On the subject of the Constitutional Convention in 1787, reader Mike Weatherford writes:

I’m currently reading Catherine Drinker Bowen’s Miracle at Philadelphia. Excellent book, well-written, and not dull. It’s a miracle that anything got done with such a collection of political hotheads. That the final document has served us so well for so long is a tribute to their tenacity and vision.

Dr. Boli agrees that our current Constitution is a tribute to the tenacity of the hotheads in Philadelphia. He has always suspected that delegates finally succeeded in coming to agreement on both the Declaration of Independence and, eleven years later, the Constitution because both assemblies were held in Philadelphia in the summer. A summer in Philadelphia makes any compromise seem preferable to spending another day in Philadelphia; the beastly heat would eventually wear down the most intransigent sectionalist. It can hardly be coincidence that, when the time came to pick a permanent national capital, the founders of our nation settled on the one site where the summer climate was even worse. Dr. Boli believes that much reform could be accomplished simply by prohibiting air conditioning in both houses of Congress.

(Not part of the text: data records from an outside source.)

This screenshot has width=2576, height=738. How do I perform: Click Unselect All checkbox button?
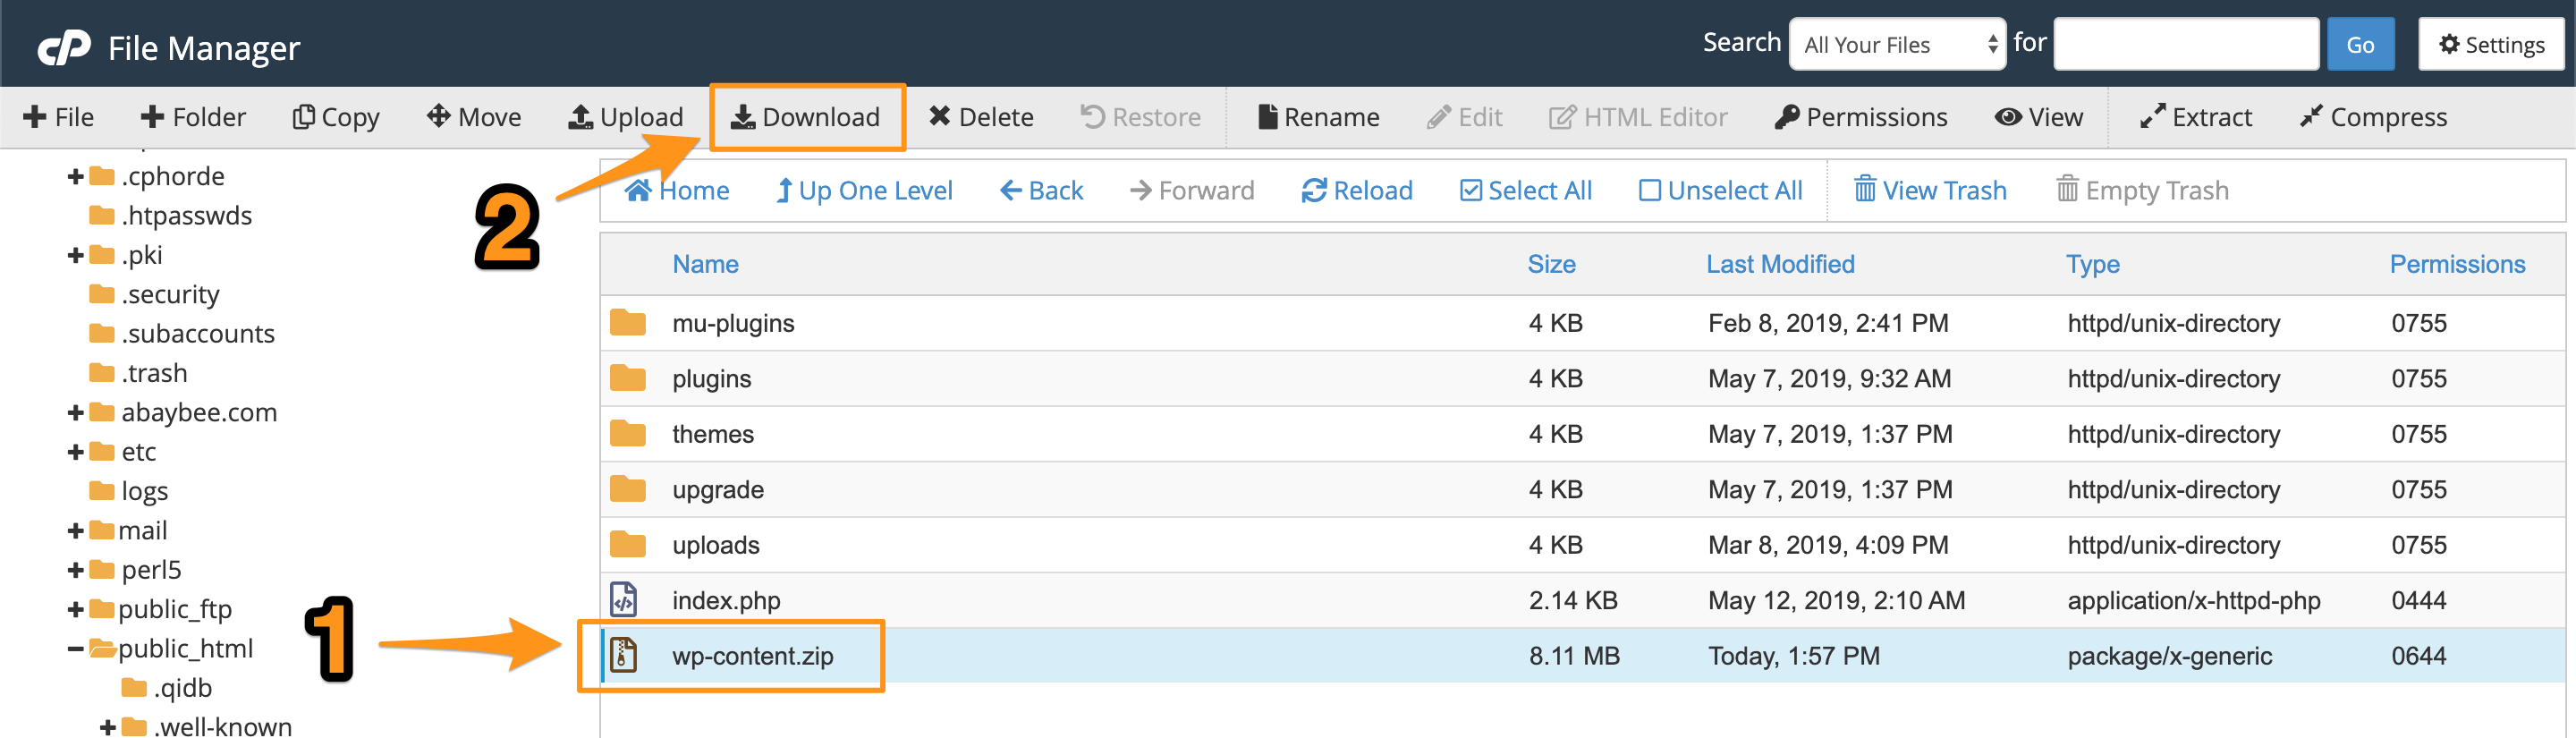tap(1720, 190)
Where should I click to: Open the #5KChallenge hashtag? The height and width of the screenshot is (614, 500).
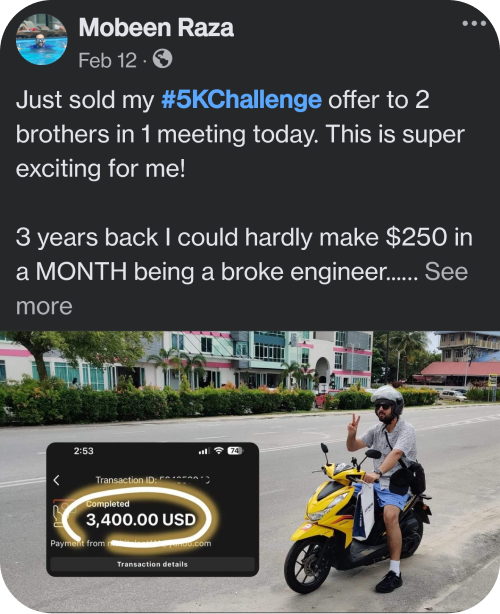point(242,100)
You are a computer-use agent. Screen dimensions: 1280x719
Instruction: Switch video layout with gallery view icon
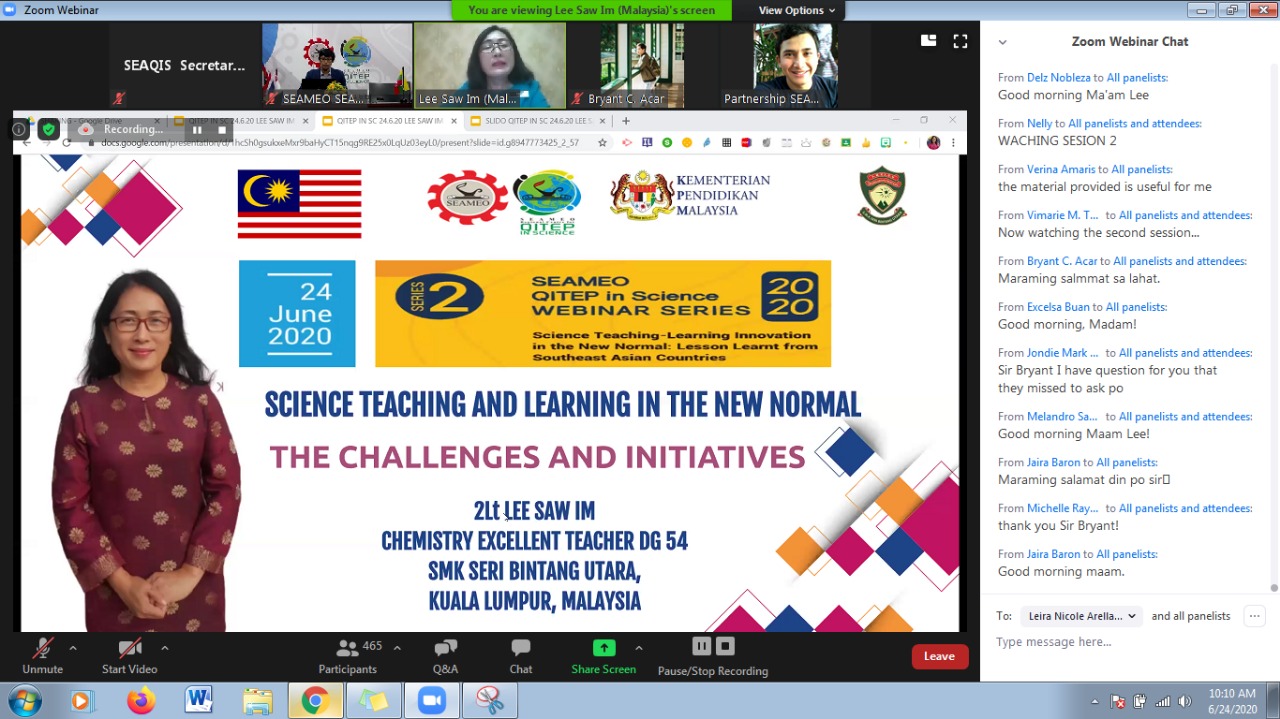tap(928, 41)
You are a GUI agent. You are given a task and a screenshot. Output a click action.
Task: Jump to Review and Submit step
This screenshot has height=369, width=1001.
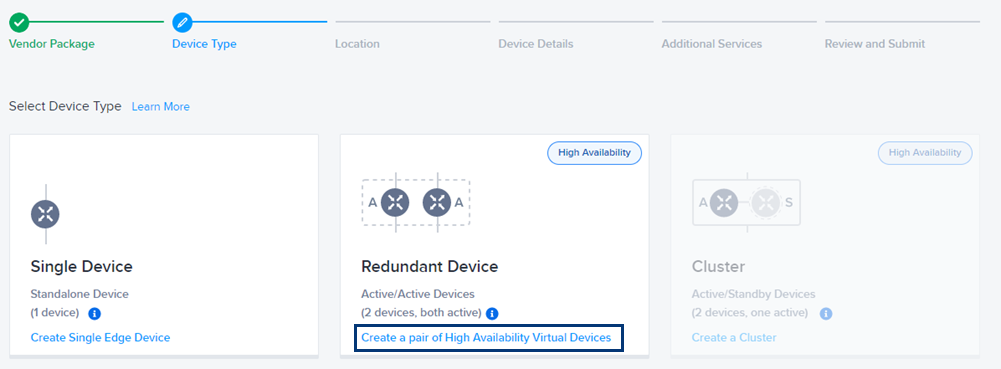click(x=875, y=44)
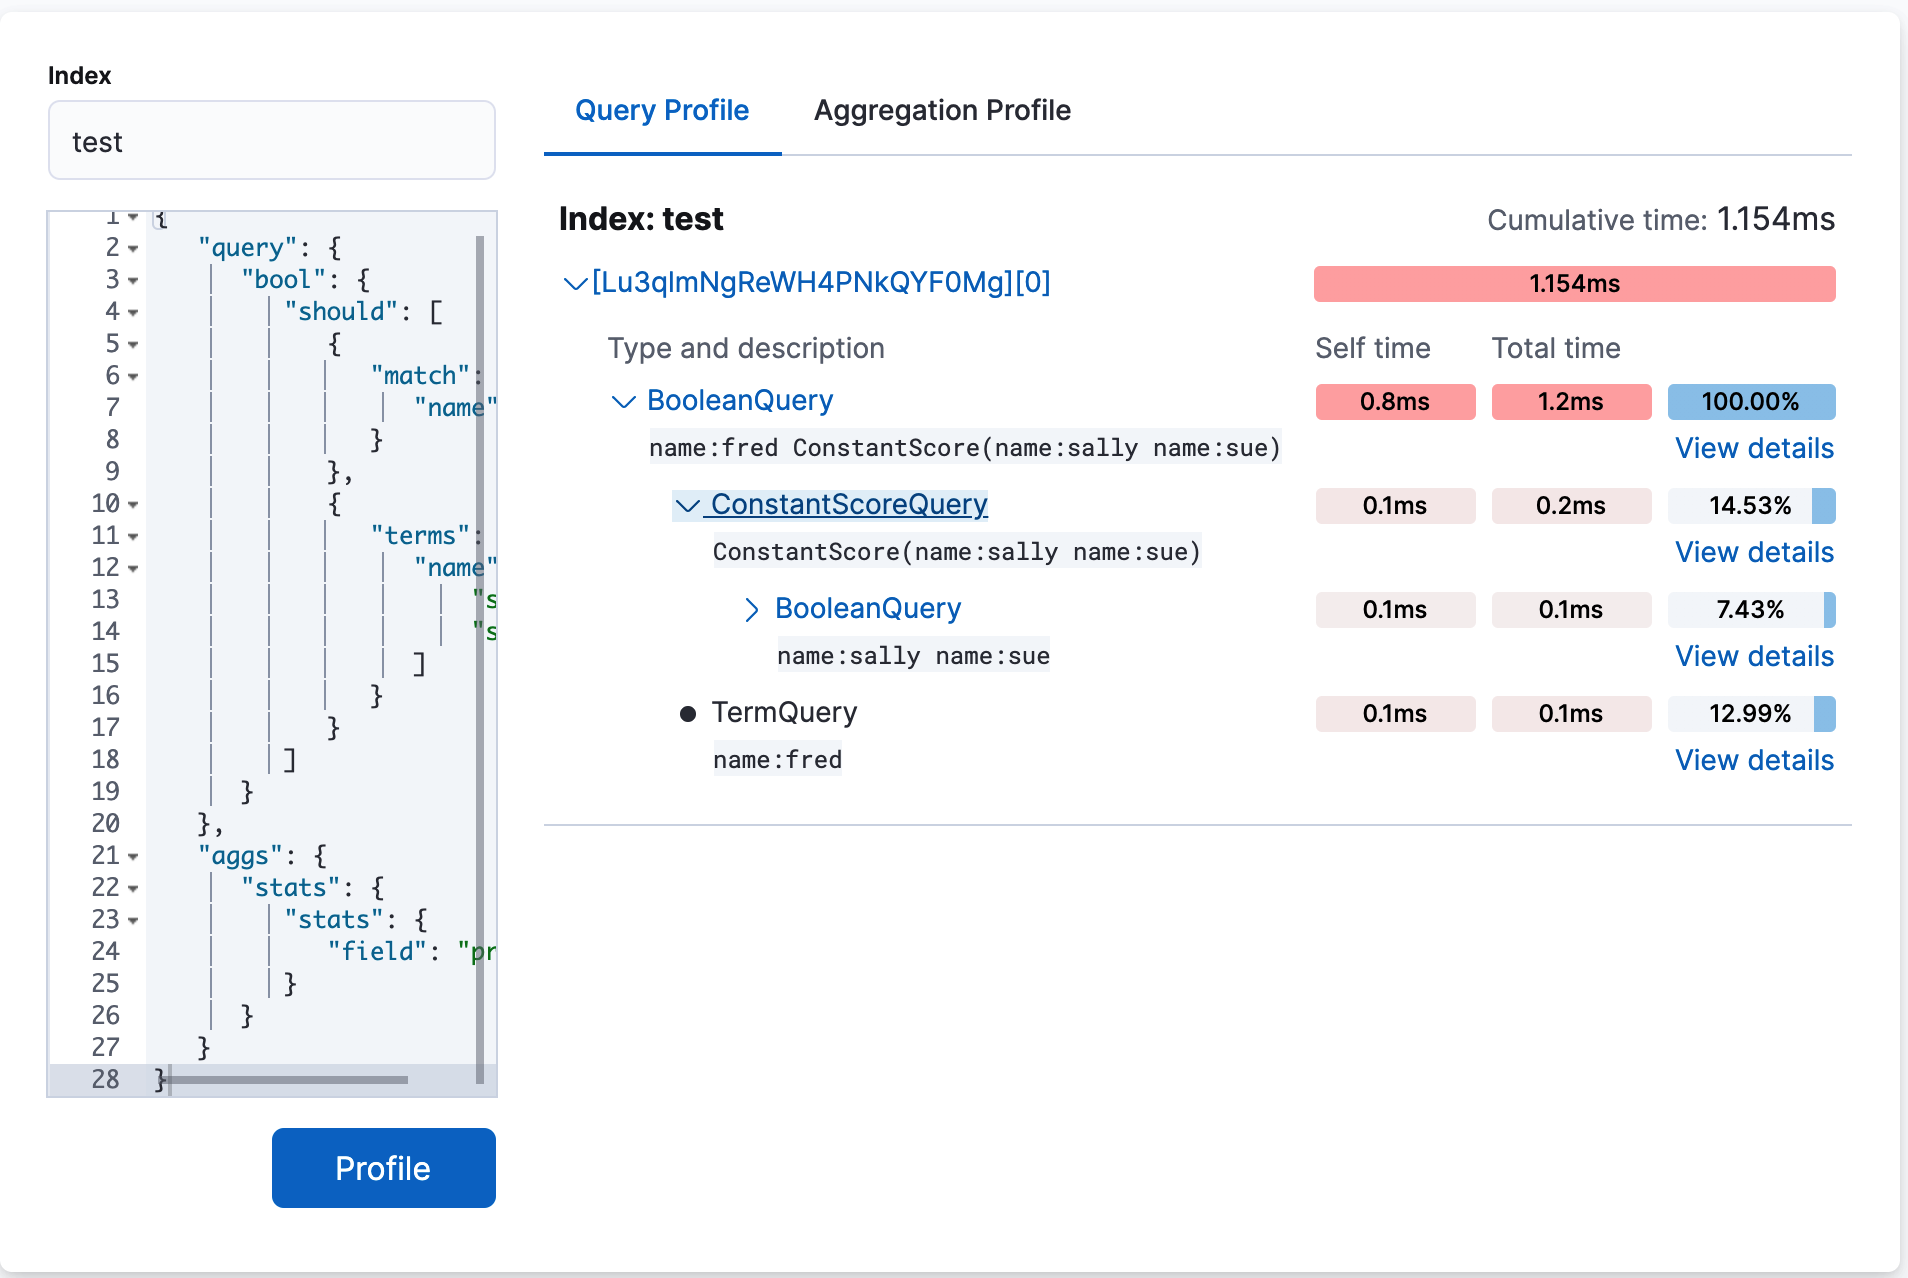The image size is (1908, 1278).
Task: Collapse the "stats" aggregation fold icon
Action: (132, 887)
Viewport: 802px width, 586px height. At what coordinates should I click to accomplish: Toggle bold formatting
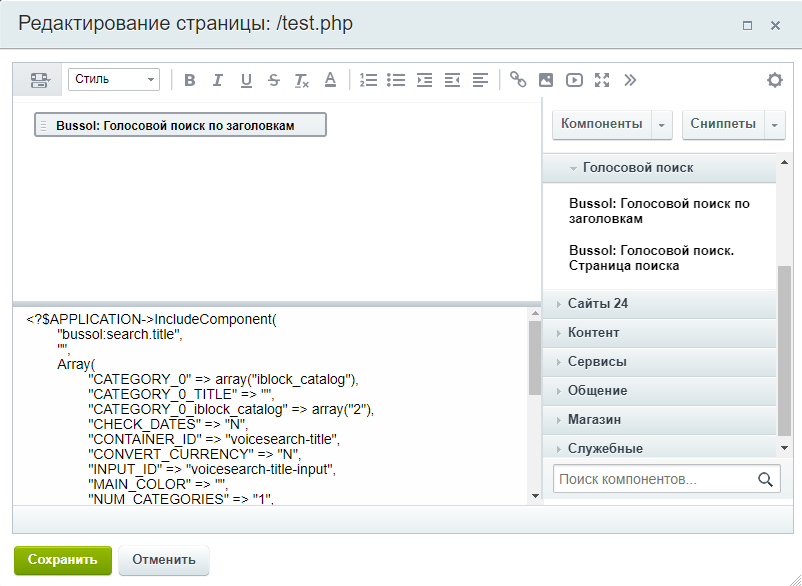click(x=189, y=80)
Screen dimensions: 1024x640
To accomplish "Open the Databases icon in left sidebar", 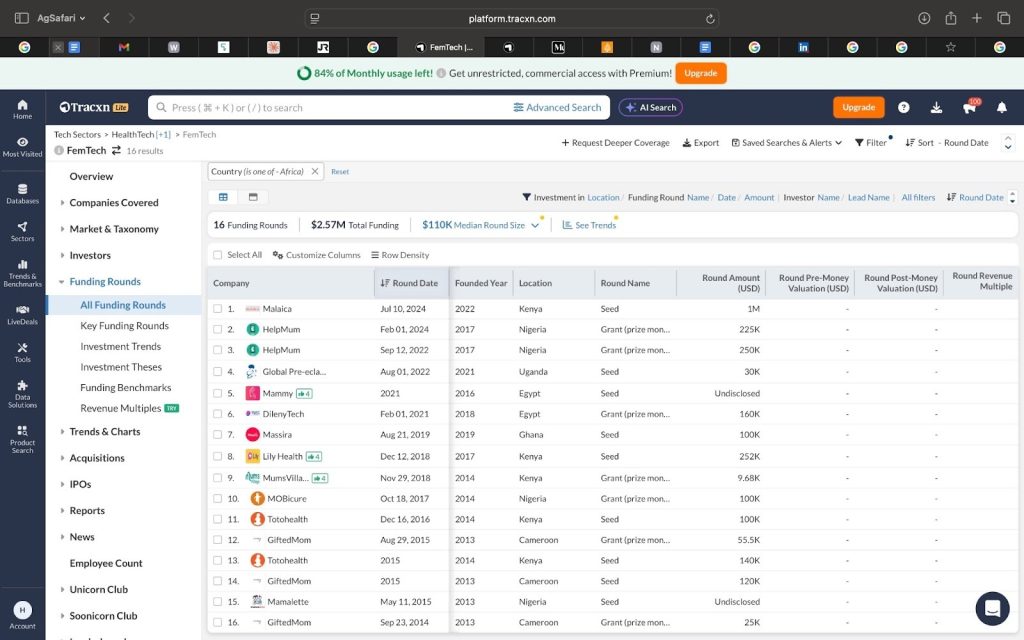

As for our founders’ vision, at last count 27 serious errors in the original Constitution have been discovered and corrected. Furthermore, at least one of those corrections was itself a serious error.

Dr. Boli believes, in fact, that the great strength of our Constitution is its lack of vision, or even principle. Delegates committed to democracy would have insisted that the president be elected by the people. Delegates committed to aristocracy would have insisted that the president be chosen by the Senate. Delegates committed to getting out of Philadelphia before their brains melted into their collars were willing to accept the positively lunatic compromise that the people should vote for a number of electors more or less proportional to the populations of their states, but giving slightly more influence to the smaller states, and then those electors should meet and vote for the president. They did not accept it because anyone was happy about that idea, but because no one was more unhappy about it than he was about being stuck in Philadelphia in the summer.

Any number of other nations have imposed perfectly rational constitutions on their people, and the end result has always been a descent into tyranny and massacre. We grudgingly accepted a bundle of half-baked compromises that no sane person could enthusiastically embrace, and we have toddled along pretty well with it for a while now.

Comments

  1. Clay Potts says:

    Yes, to be sure, the final document turned out to be well rounded and at the same time jagged as a plastic spork – strange, unconventional, absurd even – but it somehow works.

  2. antiplanner says:

    You are right about air conditioning. It is no coincidence that federal spending began to go out of control about the time that air conditioning was invented.

    Before air conditioning, the president would be inaugurated in March, and Congress would adjourn the next day and go home for six months. That’s the kind of government we need today.

  3. BeaM says:

    A fit of history-reading…Charles I, 30 Years War by CV Wedgwood, Cromwell, Charles II by A Fraser, A Half Century of Conflict by Parkman… leads me to think there was a lot of, “Oh, no, we’re not going through THAT again,” motivating the people who sent the delegates to the Congresses. Of course, we have gone through “that” again and again and again…but considering what went before it, the government set up by the Constitution and particularly the Bill of Rights seems to be fairly sane and clearly delineated.

  4. Nick T. Vertraunfurst says:

    I am greatly reassured by Pope Leo XIII ‘s statement that the founding documents could be used in a Catholic way. He was even so kind as to provide a helpful letter or two containing some principles which if adopted here could actually bring this into practical existence.